According to Jowitt, Dictionary of English Law, First Edition (p. 526) a court of Record has been defined as:
“A Court whereof the acts and judicial proceedings are enrolled for a perpetual memory and testimony, and which has power to fine and imprison for contempt of its authority.”
Wharton’s Law Lexicon, explains a court of record as:-
“Record, courts of, those whose judicial acts and proceedings are enrolled on parchment, for a perpetual memorial and testimony; which rolls are called the Records of the Courts, and are of such high and super eminent authority that their truth is not to be called in question. Courts of Record are of two classes – Superior and Inferior.
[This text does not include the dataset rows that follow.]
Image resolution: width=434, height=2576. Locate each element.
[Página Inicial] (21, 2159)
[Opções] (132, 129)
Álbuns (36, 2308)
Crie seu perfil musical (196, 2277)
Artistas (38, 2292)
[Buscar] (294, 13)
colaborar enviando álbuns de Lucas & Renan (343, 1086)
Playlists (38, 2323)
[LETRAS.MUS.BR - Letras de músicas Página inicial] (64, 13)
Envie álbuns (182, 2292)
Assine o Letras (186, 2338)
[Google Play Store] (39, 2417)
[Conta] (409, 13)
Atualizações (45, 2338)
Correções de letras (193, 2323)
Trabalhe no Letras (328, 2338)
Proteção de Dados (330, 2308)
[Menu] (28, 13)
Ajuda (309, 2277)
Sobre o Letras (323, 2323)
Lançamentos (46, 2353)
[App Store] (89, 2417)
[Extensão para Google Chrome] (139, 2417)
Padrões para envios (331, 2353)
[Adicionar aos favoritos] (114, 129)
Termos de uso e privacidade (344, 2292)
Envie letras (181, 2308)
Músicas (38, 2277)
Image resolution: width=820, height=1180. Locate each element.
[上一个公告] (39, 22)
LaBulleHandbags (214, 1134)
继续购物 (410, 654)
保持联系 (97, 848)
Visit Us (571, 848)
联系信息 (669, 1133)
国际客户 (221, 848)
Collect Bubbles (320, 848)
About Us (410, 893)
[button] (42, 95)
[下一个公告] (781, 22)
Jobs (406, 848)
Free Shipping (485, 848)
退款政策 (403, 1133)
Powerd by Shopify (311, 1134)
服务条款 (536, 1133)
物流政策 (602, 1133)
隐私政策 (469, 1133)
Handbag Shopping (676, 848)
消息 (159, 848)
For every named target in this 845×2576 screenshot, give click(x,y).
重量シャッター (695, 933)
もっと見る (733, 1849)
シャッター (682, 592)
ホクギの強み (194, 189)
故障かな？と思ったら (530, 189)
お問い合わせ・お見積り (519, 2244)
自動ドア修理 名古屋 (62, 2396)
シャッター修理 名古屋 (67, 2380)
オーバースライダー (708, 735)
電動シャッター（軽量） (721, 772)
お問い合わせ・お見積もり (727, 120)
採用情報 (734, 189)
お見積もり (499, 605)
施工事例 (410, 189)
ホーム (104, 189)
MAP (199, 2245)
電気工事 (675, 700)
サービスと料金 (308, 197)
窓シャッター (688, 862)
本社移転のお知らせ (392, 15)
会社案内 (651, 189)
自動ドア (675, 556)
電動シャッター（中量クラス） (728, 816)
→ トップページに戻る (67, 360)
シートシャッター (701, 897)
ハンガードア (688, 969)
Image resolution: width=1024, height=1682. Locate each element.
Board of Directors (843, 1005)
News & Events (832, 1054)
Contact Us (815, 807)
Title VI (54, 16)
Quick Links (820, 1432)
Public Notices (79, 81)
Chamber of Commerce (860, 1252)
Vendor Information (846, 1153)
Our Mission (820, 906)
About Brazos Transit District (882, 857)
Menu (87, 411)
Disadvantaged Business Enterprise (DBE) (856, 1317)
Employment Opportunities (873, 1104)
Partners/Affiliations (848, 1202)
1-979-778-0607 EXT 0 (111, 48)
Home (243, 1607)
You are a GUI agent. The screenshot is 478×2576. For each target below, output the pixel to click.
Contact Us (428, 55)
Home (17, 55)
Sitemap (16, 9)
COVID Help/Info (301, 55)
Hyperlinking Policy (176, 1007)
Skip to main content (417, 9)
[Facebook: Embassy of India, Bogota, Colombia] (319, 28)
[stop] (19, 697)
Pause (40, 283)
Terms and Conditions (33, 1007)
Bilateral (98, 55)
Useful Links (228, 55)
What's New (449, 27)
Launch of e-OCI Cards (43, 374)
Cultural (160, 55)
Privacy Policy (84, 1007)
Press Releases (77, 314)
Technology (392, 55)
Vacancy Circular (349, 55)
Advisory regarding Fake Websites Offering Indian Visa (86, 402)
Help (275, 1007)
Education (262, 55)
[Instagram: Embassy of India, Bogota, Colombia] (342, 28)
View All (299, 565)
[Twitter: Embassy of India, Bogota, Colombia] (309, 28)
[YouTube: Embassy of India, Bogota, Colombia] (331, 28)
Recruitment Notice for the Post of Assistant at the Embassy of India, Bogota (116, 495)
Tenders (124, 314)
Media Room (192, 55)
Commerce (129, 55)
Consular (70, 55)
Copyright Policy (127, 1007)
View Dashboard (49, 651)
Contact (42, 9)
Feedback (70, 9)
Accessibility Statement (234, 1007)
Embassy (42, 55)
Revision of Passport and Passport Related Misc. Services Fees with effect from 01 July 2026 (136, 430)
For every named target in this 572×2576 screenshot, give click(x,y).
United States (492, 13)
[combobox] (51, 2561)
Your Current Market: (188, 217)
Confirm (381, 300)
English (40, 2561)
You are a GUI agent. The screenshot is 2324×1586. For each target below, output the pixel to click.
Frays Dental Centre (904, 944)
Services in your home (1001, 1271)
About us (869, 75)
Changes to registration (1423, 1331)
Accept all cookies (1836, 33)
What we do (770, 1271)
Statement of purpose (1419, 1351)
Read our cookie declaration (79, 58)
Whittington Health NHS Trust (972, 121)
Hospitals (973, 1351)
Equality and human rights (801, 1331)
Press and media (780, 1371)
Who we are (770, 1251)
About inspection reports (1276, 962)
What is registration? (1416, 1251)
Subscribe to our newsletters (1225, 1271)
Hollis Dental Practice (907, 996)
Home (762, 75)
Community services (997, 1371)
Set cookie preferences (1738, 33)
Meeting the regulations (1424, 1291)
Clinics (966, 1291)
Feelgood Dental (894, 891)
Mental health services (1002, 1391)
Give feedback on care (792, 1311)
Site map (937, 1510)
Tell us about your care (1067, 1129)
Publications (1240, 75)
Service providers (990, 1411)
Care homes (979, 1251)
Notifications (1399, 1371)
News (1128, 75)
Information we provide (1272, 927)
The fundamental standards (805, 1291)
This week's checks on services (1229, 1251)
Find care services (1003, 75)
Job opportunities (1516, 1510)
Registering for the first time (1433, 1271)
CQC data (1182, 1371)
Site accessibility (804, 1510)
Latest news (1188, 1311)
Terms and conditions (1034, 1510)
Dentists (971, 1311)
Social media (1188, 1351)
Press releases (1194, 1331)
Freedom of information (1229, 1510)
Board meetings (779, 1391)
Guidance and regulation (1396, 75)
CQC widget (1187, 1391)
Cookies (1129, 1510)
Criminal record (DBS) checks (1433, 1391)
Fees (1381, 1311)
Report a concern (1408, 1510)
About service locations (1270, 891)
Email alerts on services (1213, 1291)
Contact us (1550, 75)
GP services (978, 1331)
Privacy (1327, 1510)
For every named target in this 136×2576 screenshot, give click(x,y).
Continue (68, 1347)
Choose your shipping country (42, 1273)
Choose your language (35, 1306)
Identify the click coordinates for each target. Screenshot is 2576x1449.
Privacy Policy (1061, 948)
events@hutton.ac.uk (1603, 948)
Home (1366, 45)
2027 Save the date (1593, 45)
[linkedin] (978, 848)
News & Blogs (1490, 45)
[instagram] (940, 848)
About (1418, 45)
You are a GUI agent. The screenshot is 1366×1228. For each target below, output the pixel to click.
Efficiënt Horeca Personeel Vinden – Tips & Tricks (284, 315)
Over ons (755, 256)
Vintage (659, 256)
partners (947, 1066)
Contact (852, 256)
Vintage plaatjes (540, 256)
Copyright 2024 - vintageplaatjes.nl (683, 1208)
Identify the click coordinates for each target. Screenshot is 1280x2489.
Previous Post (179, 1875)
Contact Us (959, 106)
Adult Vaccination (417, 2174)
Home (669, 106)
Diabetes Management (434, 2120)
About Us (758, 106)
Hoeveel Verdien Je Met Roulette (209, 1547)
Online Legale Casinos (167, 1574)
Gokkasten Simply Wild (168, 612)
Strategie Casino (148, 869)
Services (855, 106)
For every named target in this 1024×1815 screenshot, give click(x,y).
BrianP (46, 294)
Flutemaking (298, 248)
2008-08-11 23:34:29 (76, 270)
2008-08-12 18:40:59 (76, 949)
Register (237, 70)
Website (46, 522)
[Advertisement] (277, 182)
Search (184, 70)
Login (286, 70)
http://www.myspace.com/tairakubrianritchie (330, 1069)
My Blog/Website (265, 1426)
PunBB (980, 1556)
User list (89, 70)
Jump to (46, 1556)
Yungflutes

Superior Courts of Record include the House of Lords, the Judicial Committee, the Court of Appeal, the High Court, and a few others. The Mayor’s Court of London, the County Courts, Coroner’s Courts, and other are Inferior Courts, of Record, of which the County Courts are the most important. Every superior court of record has authority to fine and imprison for contempt of its authority; an inferior court of record can only commit for contempts committed in open courts, in facie curice”
Nigel Lowe and Brenda Sufrin in their treatise on the Law of Contempt (Third Edition) (Butterworths 1996), while dealing with the jurisdiction and powers of a Courts of Record in respect of criminal contempt say:
“The contempt jurisdiction of courts of record forms part of their inherent jurisdiction.
The power that courts of record enjoy to punish contempts is part of their inherent jurisdiction. The juridical basis of the inherent jurisdiction has been well described by Master Jacob as being:
‘the authority of the judiciary to uphold, to protect and to fulfil the judicial function of administering justice according to law in a regular, orderly and effective manner.’
Such a power is not derived from statute nor truly from the common law but instead flows from the very concept of a court of law.”
All courts of record have an inherent jurisdiction to punish contempts committed in their face but the inherent power to punish contempts committed outside the court resides exclusively in superior courts of record.
Superior Courts of records have an inherent superintendent jurisdiction to punish contempts committed in connection with proceedings before inferior courts.”